El mensaje institucional pronunciado anoche por el presidente de la Generalitat de Cataluña, Carles Puigdemont, fue desmesurado, parcial, cínico, demagógico y contradictorio; estéril, en una palabra. Fue desmesurado porque atacó al Felipe VI hablando en nombre de todos los catalanes, incluso de aquellos a los que gustó el discurso del monarca. Fue parcial porque ignoró que el 1-O representó una felonía antidemocrática, sin garantías. Fue cínico porque realizó invocaciones a la Constitución que él mismo incumple a conveniencia y porque insistió en la represión del Estado español frente a un supuesto fair play del pueblo catalán que en realidad es una engañifa. Fue demagógico porque llamó al diálogo que él y su Gobierno niegan a la oposición y porque se dirigió a los españoles que «entienden» a los catalanes intentando dividir al Estado como ya lo ha hecho con Cataluña. Y fue contradictorio porque mientras mantuvo que seguirá dando los pasos para trasladar donde corresponda los resultados del referéndum fallido apeló de nuevo a una mediación imposible. Se le olvidó al presidente catalán recordar que su propuesta solo ha recibido las simpatías de los partidos más recalcitrantes y derechistas de Europa, aquellos que quieren dinamitarlo todo.

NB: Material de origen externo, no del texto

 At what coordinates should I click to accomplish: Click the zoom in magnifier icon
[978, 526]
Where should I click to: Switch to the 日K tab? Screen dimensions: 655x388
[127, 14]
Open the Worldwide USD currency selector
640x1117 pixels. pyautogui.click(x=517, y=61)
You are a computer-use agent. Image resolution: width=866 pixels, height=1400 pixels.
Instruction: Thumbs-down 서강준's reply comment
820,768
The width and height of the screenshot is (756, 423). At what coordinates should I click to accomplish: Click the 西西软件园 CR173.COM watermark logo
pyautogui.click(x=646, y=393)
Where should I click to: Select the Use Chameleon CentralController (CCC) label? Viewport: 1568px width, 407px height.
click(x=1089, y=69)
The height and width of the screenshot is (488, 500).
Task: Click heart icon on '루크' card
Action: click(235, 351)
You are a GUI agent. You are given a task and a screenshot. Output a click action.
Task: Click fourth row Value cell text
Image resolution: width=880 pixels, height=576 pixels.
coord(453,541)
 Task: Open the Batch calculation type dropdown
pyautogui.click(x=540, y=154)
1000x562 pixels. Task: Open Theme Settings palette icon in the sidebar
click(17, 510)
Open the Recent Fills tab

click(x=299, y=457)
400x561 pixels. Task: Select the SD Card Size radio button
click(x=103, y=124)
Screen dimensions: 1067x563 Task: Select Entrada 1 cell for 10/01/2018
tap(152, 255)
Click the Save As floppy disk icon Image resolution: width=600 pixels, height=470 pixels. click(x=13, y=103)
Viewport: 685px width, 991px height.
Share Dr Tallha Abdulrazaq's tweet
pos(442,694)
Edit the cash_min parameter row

Frente a los delirios de un Puigdemont sedicente que sigue instalado en la desobediencia y en la huida hacia ninguna parte, el presidente de la nación, Mariano Rajoy, continuó ayer midiendo los tiempos con una templanza exasperante. Aguardando al PSOE con tal de no asumir en solitario la suspensión de la autonomía catalana, para la que está facultado por la ley, su retraso es ya incomparecencia. En una España colapsada moralmente, cada día que pasa son más los ciudadanos de toda clase y condición que se independizan emotiva, afectiva y grupalmente de Cataluña. Y esto no hay artículo de la Constitución que lo repare.

El daño que ha inferido a España el bloque soberanista es enorme. En su mano está la posibilidad de que la gravísima situación creada por la sinrazón pueda revertirse antes de que la inminente aplicación del artículo 155 marque un antes y un después. Le queda a Puigdemont una única salida: parar el proceso secesionista, sin el espantajo de una mediación que no se va a producir, y disolver el Parlament para convocar unas elecciones autonómicas donde se vote de verdad. Ayer desaprovechó su penúltima oportunidad de capitular.